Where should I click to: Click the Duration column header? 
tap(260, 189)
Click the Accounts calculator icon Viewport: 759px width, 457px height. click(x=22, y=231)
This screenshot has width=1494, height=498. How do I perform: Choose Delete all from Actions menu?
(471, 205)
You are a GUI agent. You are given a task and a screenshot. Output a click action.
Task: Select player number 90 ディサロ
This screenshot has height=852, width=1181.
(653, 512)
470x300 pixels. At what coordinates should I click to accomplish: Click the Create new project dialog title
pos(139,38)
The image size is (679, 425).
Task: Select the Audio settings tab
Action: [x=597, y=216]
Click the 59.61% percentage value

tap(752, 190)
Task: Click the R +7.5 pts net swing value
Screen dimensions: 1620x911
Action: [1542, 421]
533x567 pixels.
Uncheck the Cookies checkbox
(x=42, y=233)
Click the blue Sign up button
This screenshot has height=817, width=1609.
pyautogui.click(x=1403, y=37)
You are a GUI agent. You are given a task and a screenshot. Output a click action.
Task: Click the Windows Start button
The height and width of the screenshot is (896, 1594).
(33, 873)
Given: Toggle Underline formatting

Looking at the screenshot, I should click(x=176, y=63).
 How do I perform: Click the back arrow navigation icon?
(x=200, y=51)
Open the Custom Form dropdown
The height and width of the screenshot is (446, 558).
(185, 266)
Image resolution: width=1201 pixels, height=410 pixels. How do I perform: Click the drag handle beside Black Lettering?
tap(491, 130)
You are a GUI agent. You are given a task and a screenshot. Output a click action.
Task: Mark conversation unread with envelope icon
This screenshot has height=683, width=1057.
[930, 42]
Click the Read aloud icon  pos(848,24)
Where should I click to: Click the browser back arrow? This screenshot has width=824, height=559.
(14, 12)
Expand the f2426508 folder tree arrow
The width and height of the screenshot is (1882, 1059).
────────────────────
## WHAT THE EXERCISE ASKS
Put everything from the line containing "Click the Read" down to the last of the lines above into a Markdown table with the columns Row and Text. Number each line in Row and skip any blank lines.

## THE RESULT
| Row | Text |
|---|---|
| 1 | Click the Read aloud icon  pos(848,24) |
| 2 | Where should I click to: Click the browser back arrow? This screenshot has width=824, height=559. |
| 3 | (14, 12) |
| 4 | Expand the f2426508 folder tree arrow |
| 5 | The width and height of the screenshot is (1882, 1059). |